The market for biometric payment cards is very much in its infancy. The latest research from IHS Markit projects that world shipments will increase nearly 130-fold in four years, from 1.2 million in 2017 to around 155 million shipments in 2021. Over the next five years, the increased security features and social welfare benefits will be the primary factors influencing growth for biometric payment cards.
Increased security comes at a cost
- IHS Markit believes biometric payment cards are high-end products compared with the Europay, MasterCard and Visa (EMV) payment card. These biometric payment cards incorporate a fingerprint sensor within the card and are likely to be more expensive than traditional EMV cards. The biometric card is predominantly targeted at individuals who are willing to pay the extra cost in order to gain increased security.
Biometrics used in social welfare benefits
- Another use case for biometric payment cards could be for people receiving social welfare benefits from governments. Today, there is a high risk of fraud within this sector, and some people give their cards to other people with their PIN numbers and receive benefits even when they are not even present in the country. Biometric payment cards would help reduce this fraud.
Recent case studies
- In April 2017, MasterCard unveiled a next-generation biometric card, combining chip technology with fingerprints to verify, conveniently and safely, a cardholder’s identity for in-store purchases. South Africa is the first market to test the evolved technology, where two separate trials recently concluded with Pick n Pay, a leading supermarket retailer, and Absa Bank, a subsidiary of Barclays Africa. The new card builds on fingerprint scanning technology used for mobile payments today and can be used at EMV terminals worldwide.

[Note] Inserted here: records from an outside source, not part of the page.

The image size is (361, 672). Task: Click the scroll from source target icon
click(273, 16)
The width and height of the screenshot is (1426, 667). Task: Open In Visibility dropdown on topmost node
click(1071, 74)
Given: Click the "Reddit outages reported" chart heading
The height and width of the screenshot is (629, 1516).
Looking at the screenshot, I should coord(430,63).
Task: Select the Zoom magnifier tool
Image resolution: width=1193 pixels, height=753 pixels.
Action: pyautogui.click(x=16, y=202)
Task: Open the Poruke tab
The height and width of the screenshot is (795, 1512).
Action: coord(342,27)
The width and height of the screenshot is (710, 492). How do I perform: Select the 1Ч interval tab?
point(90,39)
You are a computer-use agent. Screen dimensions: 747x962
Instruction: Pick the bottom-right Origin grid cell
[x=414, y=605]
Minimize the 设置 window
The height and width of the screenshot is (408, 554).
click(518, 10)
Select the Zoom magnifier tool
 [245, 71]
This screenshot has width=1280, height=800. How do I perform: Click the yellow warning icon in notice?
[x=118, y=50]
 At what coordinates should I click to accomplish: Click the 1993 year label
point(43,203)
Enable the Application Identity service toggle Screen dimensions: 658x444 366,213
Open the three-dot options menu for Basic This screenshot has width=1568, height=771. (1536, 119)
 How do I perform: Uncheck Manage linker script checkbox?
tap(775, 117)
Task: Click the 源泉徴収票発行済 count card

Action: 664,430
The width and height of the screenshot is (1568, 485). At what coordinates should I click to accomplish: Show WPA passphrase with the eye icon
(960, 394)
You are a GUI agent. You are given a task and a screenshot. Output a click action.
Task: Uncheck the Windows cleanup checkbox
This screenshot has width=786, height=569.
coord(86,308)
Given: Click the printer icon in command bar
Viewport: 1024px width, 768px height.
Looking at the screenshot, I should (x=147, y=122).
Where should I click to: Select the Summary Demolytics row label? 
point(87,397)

- At the time of writing, Visa and American Express had not trialed biometric payment cards. These companies are focusing on using biometric authentication in mobile handsets. However, there are a number of other companies that are currently involved in the development of fingerprint-enabled payment cards including (Card Tech, Card Lab, CrucialTec, Fingerprint Cards AB, Gemalto, IDEX, Innolux, KONA I, KSID, MeReal Biometrics Limited, Morix, Next Biometrics, Oberthur Technologies and Precise Biometrics).
Traditional EMV cards will still be here for years to come
- The traditional EMV card will not be immediately replaced by biometric payment cards. Traditional EMV cards will continue to account for 3.4 billion card shipments (or 95.5% of the total) in 2021.
Advantages of biometric payment cards
- One of the main benefits of integrating a fingerprint sensor into a payment card is that it increases security by verifying the identity of the cardholder. The rightful owner of the payment card must place one of their fingers (normally the thumb) over the fingerprint sensor and - at the same time or immediately after a positive authentication - use the card with the reader. This represents higher security levels compared with those currently on the market.
- There is no need to replace or update existing reader infrastructure (point of sale or desktop readers, etc.) because the entire identification and authentication process is performed on the card.
Disadvantages of biometric payment cards
- The cost of adding fingerprint sensors to payment cards makes them more expensive than those shipped now. This cost will either be passed onto customers or banks, which will have to pay for this additional feature.
- The personalization process likely will be more complex with biometric payment cards because of the advanced internal electronics. For instance, this family of cards cannot be embossed [such as credit card numbers raised above the surface of the card], instead direct-to-card printing, retransfer printing, inkjet or laser engraving thermal transfer should be used for their personalization. For financial cards, the rear indent of CVV/CVC should be feasible if no critical elements are present below the marking area.
- The enrollment process is more arduous for consumers, which will be a barrier for mass adoption. A cardholder must enroll their card by registering with their financial institution. Upon registration, their fingerprint is converted into an encrypted digital template that is stored on the card.
- Compared to using a cellular handset with fingerprint authentication for payments, some people would say that having fingerprint biometrics on a payments card appears to be a more dated technology. Fingerprint authentication on a mobile looks more in vogue than fingerprint authentication on a payment card.